*DIRECTIONS FOR THIS TASK*: Which of the lines in the records below hold the string "dropdown"? Copy every one of them.

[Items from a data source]
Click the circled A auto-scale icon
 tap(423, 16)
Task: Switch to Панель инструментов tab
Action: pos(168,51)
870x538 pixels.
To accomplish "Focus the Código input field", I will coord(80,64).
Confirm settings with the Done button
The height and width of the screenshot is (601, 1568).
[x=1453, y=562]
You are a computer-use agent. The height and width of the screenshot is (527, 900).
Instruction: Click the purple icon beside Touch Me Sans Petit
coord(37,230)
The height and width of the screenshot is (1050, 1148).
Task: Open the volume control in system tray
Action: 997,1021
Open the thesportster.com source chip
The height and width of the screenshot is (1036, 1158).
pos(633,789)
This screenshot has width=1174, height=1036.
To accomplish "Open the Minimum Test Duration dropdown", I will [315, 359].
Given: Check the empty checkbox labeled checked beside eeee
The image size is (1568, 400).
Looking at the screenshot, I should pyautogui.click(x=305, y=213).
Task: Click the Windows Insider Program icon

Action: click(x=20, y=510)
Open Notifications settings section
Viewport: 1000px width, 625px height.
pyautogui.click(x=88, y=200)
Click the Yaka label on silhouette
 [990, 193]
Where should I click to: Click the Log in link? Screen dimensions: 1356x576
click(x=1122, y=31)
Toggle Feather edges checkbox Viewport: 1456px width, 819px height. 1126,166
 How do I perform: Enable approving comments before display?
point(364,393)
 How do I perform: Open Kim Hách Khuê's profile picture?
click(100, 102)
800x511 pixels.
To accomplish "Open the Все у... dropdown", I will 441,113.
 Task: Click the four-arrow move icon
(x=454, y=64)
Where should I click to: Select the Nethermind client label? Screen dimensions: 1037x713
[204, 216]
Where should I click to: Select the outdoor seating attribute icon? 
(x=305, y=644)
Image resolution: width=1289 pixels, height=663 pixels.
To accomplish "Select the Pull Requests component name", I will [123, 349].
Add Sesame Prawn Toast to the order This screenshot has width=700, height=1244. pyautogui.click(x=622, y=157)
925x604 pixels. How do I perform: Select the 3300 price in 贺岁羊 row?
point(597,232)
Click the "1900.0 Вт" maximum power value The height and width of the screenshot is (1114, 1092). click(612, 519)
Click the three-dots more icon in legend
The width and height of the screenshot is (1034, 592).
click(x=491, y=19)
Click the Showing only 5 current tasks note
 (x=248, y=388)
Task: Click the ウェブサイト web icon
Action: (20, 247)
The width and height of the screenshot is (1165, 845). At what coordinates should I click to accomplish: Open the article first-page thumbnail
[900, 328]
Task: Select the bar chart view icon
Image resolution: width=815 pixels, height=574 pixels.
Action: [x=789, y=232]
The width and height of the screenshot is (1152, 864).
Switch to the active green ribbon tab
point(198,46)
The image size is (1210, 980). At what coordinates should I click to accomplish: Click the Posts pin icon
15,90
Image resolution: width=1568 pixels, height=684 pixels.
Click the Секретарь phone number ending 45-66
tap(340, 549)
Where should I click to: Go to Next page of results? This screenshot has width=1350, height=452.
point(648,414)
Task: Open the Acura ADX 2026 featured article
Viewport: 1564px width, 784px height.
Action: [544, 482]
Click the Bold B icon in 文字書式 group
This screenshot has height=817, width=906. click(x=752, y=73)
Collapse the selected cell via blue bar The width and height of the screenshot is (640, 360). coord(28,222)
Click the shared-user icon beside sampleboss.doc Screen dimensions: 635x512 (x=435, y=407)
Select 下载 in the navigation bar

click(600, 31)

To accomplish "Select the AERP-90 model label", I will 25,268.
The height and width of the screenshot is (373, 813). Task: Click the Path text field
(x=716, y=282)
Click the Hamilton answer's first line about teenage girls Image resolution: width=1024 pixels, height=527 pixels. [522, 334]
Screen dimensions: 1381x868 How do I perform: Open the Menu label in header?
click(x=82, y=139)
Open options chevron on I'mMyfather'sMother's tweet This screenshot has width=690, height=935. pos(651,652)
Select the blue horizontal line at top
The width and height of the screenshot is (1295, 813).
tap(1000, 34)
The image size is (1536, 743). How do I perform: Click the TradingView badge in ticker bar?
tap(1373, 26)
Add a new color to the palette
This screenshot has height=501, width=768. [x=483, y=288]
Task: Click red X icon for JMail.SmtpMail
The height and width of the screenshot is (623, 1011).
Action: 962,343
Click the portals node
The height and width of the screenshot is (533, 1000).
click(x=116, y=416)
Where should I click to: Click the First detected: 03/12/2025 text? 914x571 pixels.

*REPLY TO THE EXERCISE*:
To accomplish "Open the Minimum Test Duration dropdown", I will [315, 359].
To accomplish "Open the Все у... dropdown", I will 441,113.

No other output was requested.